An international team of astronomers led by Dr. Andrea Kunder of the Leibniz Institute for Astrophysics Potsdam (AIP) in Germany has discovered that the central 2,000 light-years within the Milky Way galaxy hosts an ancient population of stars. These stars are more than 10 billion years old and their orbits in space preserve the early history of the formation of the Milky Way.
For the first time the team kinematically disentangled this ancient component from the stellar population that currently dominates the mass of the central galaxy. The astronomers used the AAOmega spectrograph on the Anglo Australian Telescope near Siding Spring, Australia, and focused on a well-known and ancient class of stars, called RR Lyrae variables. These stars pulsate in brightness roughly once a day, which make them more challenging to study than their static counterparts, but they have the advantage of being “standard candles.” RR Lyrae stars allow exact distance estimations and are found only in stellar populations more than 10 billion years old, for example, in ancient halo globular clusters. The velocities of hundreds of stars were simultaneously recorded toward the constellation of Sagittarius over an area of the sky larger than the full Moon. The team therefore was able to use the age stamp on the stars to explore the conditions in the central part of our Milky Way when it was formed.
Just as London and Paris are built on more ancient Roman or even older remains, our Milky Way galaxy also has multiple generations of stars that span the time from its formation to the present. Since heavy elements, referred to by astronomers as “metals,” are brewed in stars, subsequent stellar generations become more and more metal-rich. Therefore, the most ancient components of our Milky Way are expected to be metal-poor stars. Most of our galaxy’s central regions are dominated by metal-rich stars, meaning that they have approximately the same metal content as our Sun, and are arrayed in a football-shaped structure called the “bar.” These stars in the bar were found to orbit in roughly the same direction around the galactic center. Hydrogen gas in the Milky Way also follows this rotation. Hence it was widely believed that all stars in the center would rotate in this way. But to the astronomers’ astonishment, the RR Lyrae stars do not follow football-shaped orbits, but have large random motions more consistent with their having formed at a great distance from the center of the Milky Way. “We expected to find that these stars rotate just like the rest of the bar,” states lead investigator Kunder. Coauthor Juntai Shen of the Shanghai Astronomical Observatory adds, “They account for only one percent of the total mass of the bar, but this even more ancient population of stars appears to have a completely different origin than other stars there, consistent with having been one of the first parts of the Milky Way to form.”

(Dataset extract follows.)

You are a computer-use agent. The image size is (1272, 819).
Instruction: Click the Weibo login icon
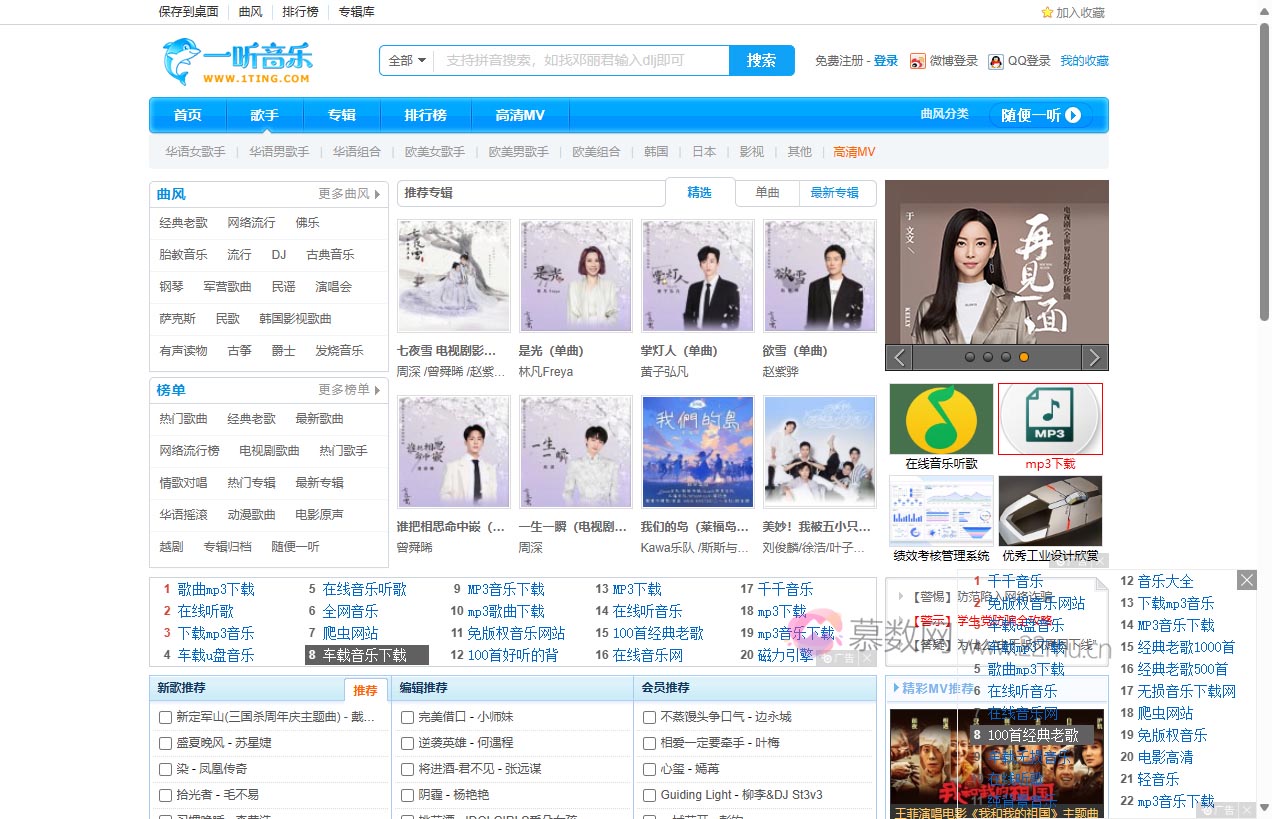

The RR Lyrae stars are moving targets — their pulsations result in changes in their apparent velocity over the course of a day. The team accounted for this, and was able to show that the velocity dispersion or random motion of the RR Lyrae star population was very high relative to the other stars in the Milky Way’s center. The next steps will be to measure the exact metal content of the RR Lyrae population, which gives additional clues to the history of the stars, and enhance by three or four times the number of stars studied, that presently stands at almost 1,000.
Reference:
“Before the Bar: Kinematic Detection of a Spheroidal Metal-Poor Bulge Component,” Andrea Kunder et al., 2016 Apr. 20, Astrophysical Journal Letters, Vol. 821, No. 2 [ http://iopscience.iop.org/article/10.3847/2041-8205/821/2/L25, preprint: http://arxiv.org/abs/1603.06578 ].
The key topics of the Leibniz Institute for Astrophysics Potsdam (AIP) are cosmic magnetic fields and extragalactic astrophysics. A considerable part of the institute’s efforts aim at the development of research technology in the fields of spectroscopy, robotic telescopes, and e-science. The AIP is the successor of the Berlin Observatory founded in 1700 and of the Astrophysical Observatory of Potsdam founded in 1874. The latter was the world’s first observatory to emphasize explicitly the research area of astrophysics. Since 1992 the AIP is a member of the Leibniz Association.